WBCをより素晴らしい大会にするために
回を重ねるごとに、制度そのものが問い返されるようになる。6度目の大会を終えたワールド・ベースボール・クラシックは、いま、次のかたちを探している。
完成された枠組みとしてではなく、むしろ調整の余地を前提とした装置として。
これまでの3月開催は、明確な利点と同時に、いくつかの軋みを抱え込んできた。
所属球団の管理、コンディションの不確定さ、そして保険という現実的な障壁。
いずれも、競技の純度とは別の場所から介入してくる要因でありながら、無視することはできなかった。
そうした状況の延長線上で、新しい構想が浮かび上がる。
3月に1次ラウンドを終え、7月に決勝ラウンドを置くという分割型の運用。時間を引き伸ばすことで、負荷を分散させる発想とも言える。
従来どおり、東京やプエルトリコ、ヒューストン、マイアミといった複数拠点で1次ラウンドを行い、上位チームを選抜する工程は維持される。
ただし、その先に待つものは、連続したトーナメントではなく、いったん切断された後に再接続される、もう一つの競技時間である。
7月に再開される決勝ラウンドでは、ダブルエリミネーション方式の導入も視野に入る。敗北が即時の終わりを意味しない構造は偶然の振れ幅を抑え、戦力の持続性を試す。
ここで選手は、開幕前の調整段階ではなく、シーズンのただ中にいる。身体は仕上がり、投手の球数制限も緩和される。競技としての密度は、おそらくこれまでとは別の水準に達する。

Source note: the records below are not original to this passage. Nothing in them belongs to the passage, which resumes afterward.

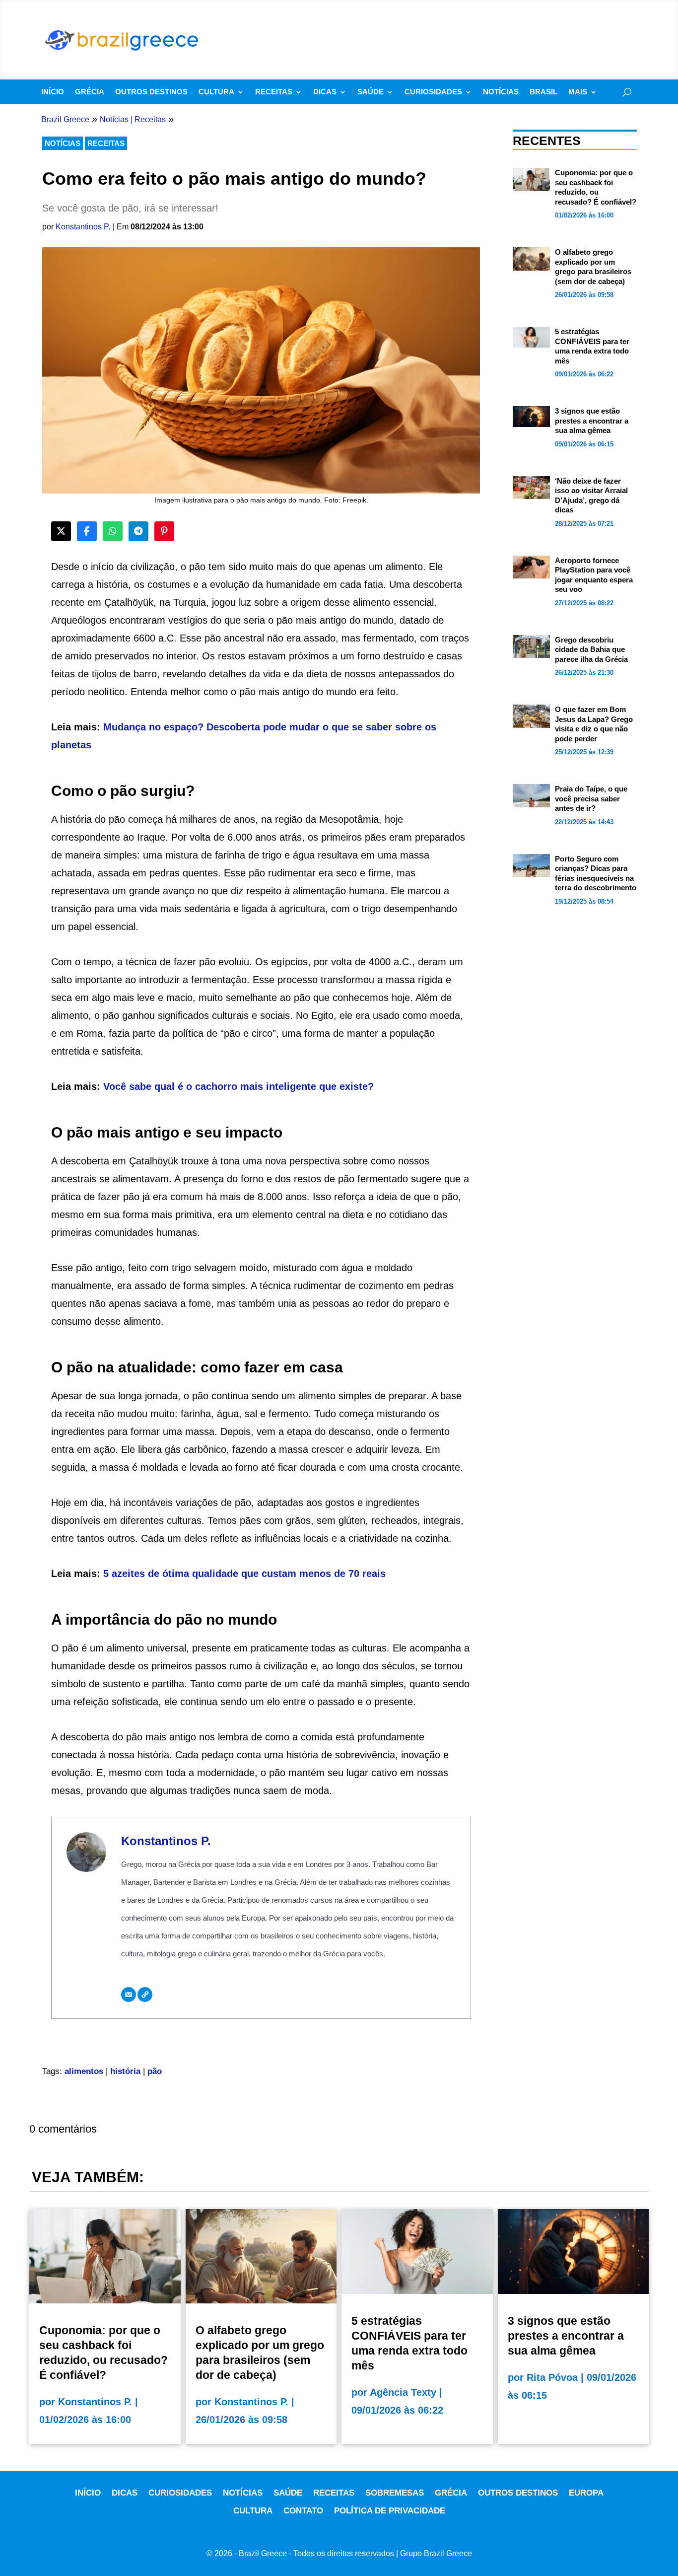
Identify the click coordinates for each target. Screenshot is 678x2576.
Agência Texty (403, 2392)
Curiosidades (433, 92)
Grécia (89, 92)
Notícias (501, 92)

医療的な観点からの支持が集まるのも、この点に理由がある。リスクは消えないが、分布が変わる。3月に集中していた不確定要素が、時間の経過によって相対化される。結果として、参加そのものに対する心理的な抵抗も、わずかに下がる可能性がある。
もっとも、新案は別の問題を呼び込む。7月の公式戦をどう扱うか。日程の中断は、単なる空白ではなく、商業的な連続性を断ち切る行為でもある。
しかし同時に、2028年のロサンゼルス五輪に向けて、同様の調整が検討されている事実は無視できない。
オールスター期間と接続するかたちで十日前後の休止を設ける構想は、例外ではなく、前例になり得る。
次回大会の時期は定まっていない。だが、もし五輪後に配置されるなら、そのとき採用される制度は、すでに別の場面で試されたものになるだろう。
各国の事情、リーグごとの利害、選手個々の選択。それらが複雑に絡み合うなかで、単一の最適解が存在するとは限らない。それでもなお、変更は試みられる。
この競技は、固定された形式に安住しない。むしろ、変化の過程そのものを内包しながら、次の大会へと進んでいく。今回提示された分割型のフォーマットは、その途中経過に過ぎないのか、それとも新しい標準になるのか。現時点では判断できない。ただ一つ確かなのは、議論がすでに始まっているということだけだ。